> [The request]: Repeat the items word for word, starting with the line that contains "The width and height of the screenshot is (1511, 812). Identify" and going on through the line that contains "coordinates (1110, 427).", with both of those lines included.
— start Supplied entries —
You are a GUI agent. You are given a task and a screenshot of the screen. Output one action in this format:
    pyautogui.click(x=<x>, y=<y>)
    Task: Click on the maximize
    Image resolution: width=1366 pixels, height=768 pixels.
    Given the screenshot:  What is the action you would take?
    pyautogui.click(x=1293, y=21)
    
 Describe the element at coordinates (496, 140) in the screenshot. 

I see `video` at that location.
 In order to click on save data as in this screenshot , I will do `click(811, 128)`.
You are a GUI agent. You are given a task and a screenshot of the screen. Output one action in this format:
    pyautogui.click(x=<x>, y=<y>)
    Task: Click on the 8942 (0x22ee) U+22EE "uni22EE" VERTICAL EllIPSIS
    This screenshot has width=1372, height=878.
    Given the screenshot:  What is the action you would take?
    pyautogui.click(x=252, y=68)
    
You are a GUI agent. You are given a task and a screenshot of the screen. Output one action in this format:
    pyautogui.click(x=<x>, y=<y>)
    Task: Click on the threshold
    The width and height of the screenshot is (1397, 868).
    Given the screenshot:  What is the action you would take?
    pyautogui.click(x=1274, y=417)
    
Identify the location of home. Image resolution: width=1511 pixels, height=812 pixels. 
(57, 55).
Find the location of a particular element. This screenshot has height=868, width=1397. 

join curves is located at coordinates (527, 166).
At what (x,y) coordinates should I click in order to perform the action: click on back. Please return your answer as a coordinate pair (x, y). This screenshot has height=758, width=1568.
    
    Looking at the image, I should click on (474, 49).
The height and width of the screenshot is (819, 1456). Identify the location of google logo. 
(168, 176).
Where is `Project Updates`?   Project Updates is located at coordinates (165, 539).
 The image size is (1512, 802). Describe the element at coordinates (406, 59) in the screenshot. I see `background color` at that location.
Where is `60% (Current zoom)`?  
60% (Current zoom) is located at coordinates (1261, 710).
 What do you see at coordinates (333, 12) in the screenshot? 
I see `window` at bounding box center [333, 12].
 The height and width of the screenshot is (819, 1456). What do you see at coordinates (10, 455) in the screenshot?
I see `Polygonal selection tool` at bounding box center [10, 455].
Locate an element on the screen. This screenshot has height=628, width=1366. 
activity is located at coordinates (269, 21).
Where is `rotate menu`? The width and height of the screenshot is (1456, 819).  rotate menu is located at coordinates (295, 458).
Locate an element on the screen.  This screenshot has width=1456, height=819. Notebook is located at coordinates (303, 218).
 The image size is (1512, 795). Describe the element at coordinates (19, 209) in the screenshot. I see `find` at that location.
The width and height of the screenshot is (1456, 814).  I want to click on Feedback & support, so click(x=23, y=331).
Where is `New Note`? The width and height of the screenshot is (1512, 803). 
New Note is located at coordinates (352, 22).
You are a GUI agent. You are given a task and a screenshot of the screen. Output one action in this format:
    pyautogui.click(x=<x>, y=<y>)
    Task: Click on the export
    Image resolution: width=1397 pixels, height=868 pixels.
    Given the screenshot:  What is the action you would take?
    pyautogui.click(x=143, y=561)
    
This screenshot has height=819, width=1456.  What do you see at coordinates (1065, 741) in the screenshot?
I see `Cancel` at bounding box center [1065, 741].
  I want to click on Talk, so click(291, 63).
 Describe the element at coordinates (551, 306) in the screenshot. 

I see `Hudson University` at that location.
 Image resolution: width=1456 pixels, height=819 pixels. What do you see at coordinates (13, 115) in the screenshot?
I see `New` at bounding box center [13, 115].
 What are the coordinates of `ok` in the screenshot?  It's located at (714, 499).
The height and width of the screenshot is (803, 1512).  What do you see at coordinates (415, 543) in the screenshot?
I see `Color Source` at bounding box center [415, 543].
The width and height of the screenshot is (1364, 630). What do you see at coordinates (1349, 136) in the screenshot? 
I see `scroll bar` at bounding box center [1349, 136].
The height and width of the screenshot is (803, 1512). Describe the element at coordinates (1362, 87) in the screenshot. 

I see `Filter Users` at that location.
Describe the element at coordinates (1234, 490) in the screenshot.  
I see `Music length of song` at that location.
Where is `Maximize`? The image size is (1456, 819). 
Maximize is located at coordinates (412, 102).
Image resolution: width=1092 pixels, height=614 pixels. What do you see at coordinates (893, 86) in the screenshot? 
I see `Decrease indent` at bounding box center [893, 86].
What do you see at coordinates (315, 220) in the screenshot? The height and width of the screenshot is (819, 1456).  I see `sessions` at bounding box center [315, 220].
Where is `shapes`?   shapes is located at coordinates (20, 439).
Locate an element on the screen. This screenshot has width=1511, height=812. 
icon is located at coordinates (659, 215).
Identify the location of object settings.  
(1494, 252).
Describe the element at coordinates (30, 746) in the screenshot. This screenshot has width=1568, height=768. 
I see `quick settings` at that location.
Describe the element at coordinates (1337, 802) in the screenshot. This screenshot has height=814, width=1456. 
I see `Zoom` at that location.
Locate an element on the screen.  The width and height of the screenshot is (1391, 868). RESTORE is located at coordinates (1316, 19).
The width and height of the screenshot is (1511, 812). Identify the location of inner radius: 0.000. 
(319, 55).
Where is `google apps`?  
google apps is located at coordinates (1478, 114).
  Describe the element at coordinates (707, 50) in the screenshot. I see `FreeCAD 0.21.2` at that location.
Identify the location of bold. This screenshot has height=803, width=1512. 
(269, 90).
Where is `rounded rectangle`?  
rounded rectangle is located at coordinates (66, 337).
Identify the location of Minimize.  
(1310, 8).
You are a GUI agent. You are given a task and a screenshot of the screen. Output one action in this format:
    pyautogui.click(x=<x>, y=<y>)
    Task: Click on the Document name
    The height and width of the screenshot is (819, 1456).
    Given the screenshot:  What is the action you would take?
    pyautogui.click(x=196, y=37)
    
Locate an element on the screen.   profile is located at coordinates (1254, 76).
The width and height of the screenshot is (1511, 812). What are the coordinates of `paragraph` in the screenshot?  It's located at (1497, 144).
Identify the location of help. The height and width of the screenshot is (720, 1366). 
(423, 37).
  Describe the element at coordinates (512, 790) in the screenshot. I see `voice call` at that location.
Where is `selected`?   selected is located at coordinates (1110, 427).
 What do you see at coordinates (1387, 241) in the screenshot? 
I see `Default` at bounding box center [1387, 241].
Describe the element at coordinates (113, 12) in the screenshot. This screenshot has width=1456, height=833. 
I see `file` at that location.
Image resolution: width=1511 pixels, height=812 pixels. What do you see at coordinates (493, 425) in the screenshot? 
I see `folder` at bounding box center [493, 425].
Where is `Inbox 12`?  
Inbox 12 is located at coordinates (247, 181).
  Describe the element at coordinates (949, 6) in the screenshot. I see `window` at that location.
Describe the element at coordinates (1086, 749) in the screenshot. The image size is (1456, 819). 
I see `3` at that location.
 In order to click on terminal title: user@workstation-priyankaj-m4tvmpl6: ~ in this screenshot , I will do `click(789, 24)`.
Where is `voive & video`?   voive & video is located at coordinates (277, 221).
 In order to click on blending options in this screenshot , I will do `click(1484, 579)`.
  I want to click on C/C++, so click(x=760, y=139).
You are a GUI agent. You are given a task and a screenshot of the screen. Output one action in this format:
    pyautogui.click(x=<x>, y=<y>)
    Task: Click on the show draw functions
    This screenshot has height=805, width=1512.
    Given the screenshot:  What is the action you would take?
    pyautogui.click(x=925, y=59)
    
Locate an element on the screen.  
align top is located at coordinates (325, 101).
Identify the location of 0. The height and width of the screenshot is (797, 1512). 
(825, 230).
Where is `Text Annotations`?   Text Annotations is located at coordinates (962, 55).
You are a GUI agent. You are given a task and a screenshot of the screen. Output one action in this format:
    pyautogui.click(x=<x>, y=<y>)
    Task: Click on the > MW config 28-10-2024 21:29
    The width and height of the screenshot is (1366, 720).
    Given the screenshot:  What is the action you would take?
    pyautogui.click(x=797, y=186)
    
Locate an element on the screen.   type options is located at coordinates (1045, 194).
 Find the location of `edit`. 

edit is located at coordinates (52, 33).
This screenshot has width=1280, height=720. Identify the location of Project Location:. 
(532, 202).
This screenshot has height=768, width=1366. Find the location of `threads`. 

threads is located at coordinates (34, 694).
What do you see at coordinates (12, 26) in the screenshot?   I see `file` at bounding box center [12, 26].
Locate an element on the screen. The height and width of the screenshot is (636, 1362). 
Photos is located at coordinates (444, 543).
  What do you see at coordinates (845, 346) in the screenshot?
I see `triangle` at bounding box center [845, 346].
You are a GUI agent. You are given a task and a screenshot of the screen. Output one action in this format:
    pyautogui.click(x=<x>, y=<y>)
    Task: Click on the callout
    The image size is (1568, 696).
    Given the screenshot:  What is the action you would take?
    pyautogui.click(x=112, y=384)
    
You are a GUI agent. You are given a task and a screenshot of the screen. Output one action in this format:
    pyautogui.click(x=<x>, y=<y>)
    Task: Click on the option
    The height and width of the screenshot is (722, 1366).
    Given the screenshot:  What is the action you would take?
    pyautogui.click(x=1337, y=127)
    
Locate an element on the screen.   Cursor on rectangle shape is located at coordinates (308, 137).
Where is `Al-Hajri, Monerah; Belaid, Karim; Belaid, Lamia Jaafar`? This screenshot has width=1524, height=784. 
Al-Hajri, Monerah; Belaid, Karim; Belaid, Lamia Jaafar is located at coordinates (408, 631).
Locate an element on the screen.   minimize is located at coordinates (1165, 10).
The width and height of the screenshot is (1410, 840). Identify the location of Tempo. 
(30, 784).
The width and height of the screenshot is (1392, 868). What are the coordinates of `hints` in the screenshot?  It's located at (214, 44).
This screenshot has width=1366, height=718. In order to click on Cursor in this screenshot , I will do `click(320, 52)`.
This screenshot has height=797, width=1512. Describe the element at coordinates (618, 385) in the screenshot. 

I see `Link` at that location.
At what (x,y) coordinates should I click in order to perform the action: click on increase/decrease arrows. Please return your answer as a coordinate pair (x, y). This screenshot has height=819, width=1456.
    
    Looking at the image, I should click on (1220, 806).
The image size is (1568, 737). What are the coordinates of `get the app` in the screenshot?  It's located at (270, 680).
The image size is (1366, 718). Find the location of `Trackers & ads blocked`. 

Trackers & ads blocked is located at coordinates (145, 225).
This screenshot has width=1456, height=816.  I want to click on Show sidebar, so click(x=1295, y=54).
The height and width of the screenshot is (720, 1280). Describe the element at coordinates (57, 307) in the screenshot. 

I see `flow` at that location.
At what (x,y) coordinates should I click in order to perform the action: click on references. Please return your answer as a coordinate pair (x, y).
— end Supplied entries —
> [Reply]:
The width and height of the screenshot is (1511, 812). Identify the location of inner radius: 0.000. 
(319, 55).
Where is `google apps`?  
google apps is located at coordinates (1478, 114).
  Describe the element at coordinates (707, 50) in the screenshot. I see `FreeCAD 0.21.2` at that location.
Identify the location of bold. This screenshot has height=803, width=1512. 
(269, 90).
Where is `rounded rectangle`?  
rounded rectangle is located at coordinates (66, 337).
Identify the location of Minimize.  
(1310, 8).
You are a GUI agent. You are given a task and a screenshot of the screen. Output one action in this format:
    pyautogui.click(x=<x>, y=<y>)
    Task: Click on the Document name
    The height and width of the screenshot is (819, 1456).
    Given the screenshot:  What is the action you would take?
    pyautogui.click(x=196, y=37)
    
Locate an element on the screen.   profile is located at coordinates (1254, 76).
The width and height of the screenshot is (1511, 812). What are the coordinates of `paragraph` in the screenshot?  It's located at (1497, 144).
Identify the location of help. The height and width of the screenshot is (720, 1366). 
(423, 37).
  Describe the element at coordinates (512, 790) in the screenshot. I see `voice call` at that location.
Where is `selected`?   selected is located at coordinates (1110, 427).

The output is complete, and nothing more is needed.